Data provided below:

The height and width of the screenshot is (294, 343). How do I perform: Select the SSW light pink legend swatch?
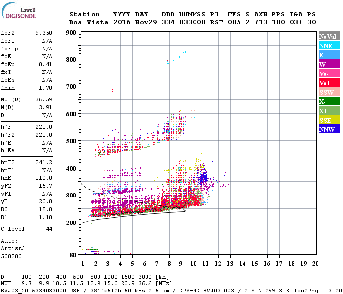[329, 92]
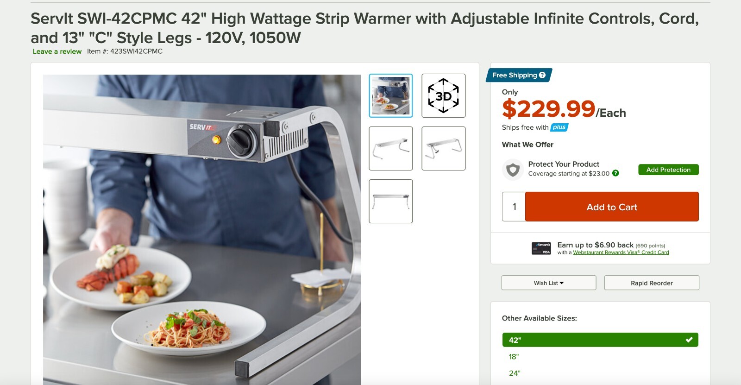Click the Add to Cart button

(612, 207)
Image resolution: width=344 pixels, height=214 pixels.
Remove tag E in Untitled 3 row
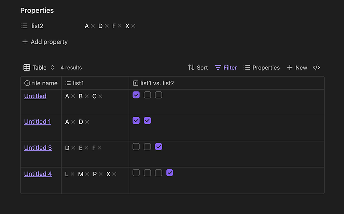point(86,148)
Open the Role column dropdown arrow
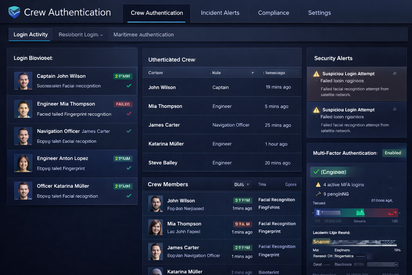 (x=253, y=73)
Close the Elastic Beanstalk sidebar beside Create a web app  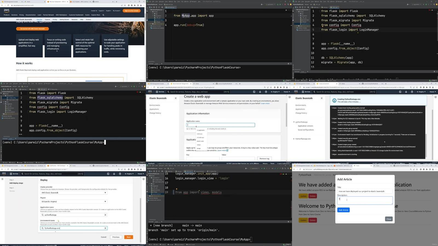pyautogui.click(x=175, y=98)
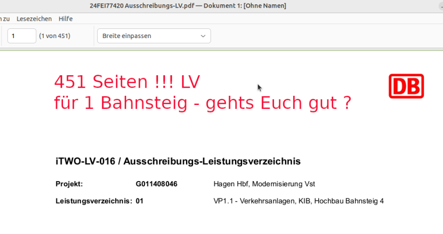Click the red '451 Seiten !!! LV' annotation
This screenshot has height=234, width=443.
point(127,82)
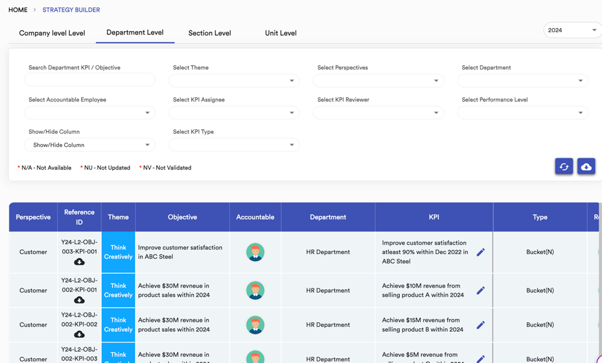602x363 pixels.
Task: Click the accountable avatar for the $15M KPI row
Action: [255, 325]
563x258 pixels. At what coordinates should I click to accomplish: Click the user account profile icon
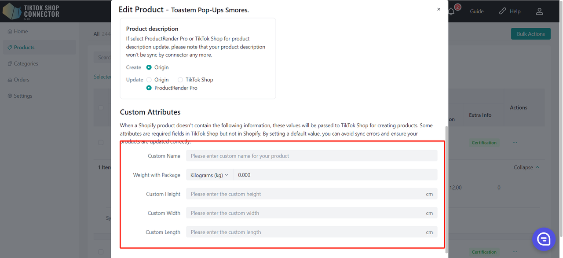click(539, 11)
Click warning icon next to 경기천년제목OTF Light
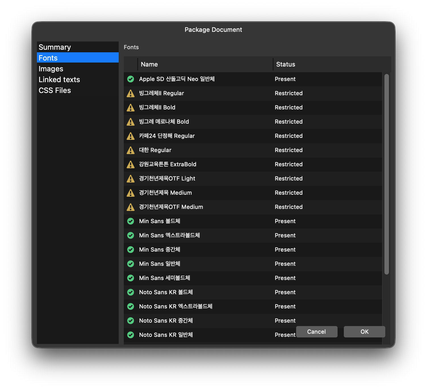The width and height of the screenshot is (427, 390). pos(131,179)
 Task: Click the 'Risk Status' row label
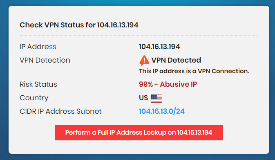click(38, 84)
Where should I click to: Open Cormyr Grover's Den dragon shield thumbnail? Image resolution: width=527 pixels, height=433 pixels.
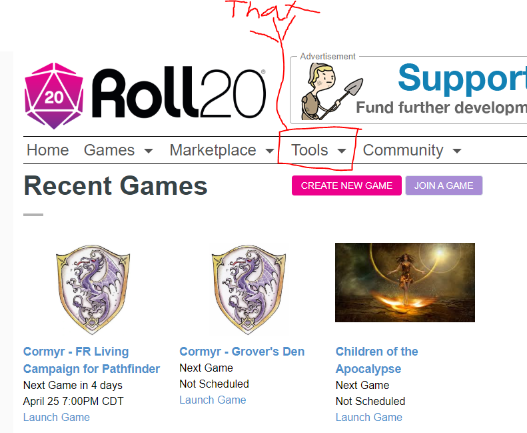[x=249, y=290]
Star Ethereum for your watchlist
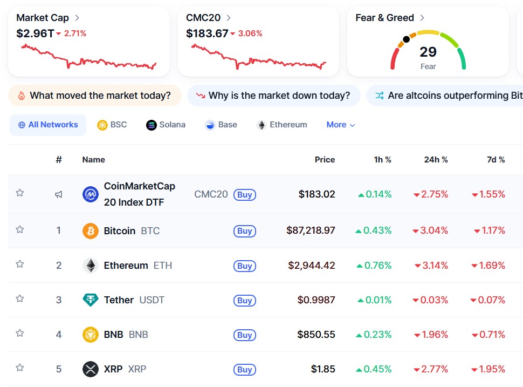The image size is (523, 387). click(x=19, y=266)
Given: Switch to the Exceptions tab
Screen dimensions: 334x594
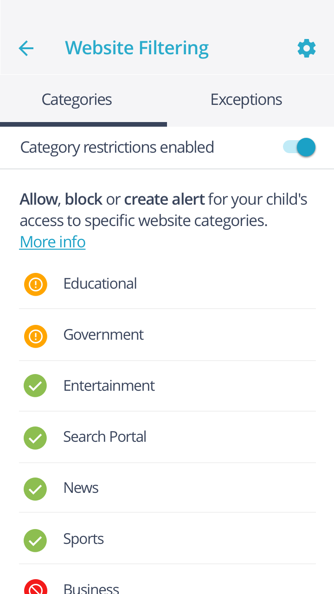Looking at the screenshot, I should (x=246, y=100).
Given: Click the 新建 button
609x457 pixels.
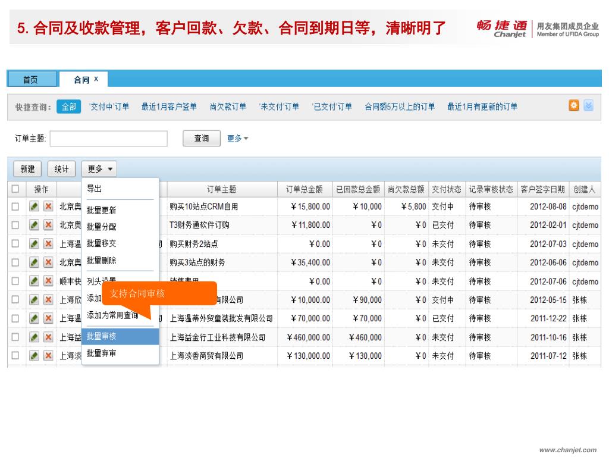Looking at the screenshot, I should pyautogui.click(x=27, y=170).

End of Data provided.

Directions >>
Show every line of the data that includes the string "Given".

Reply to the exercise >>
Given: Switch to the Exceptions tab
Given: Click the 新建 button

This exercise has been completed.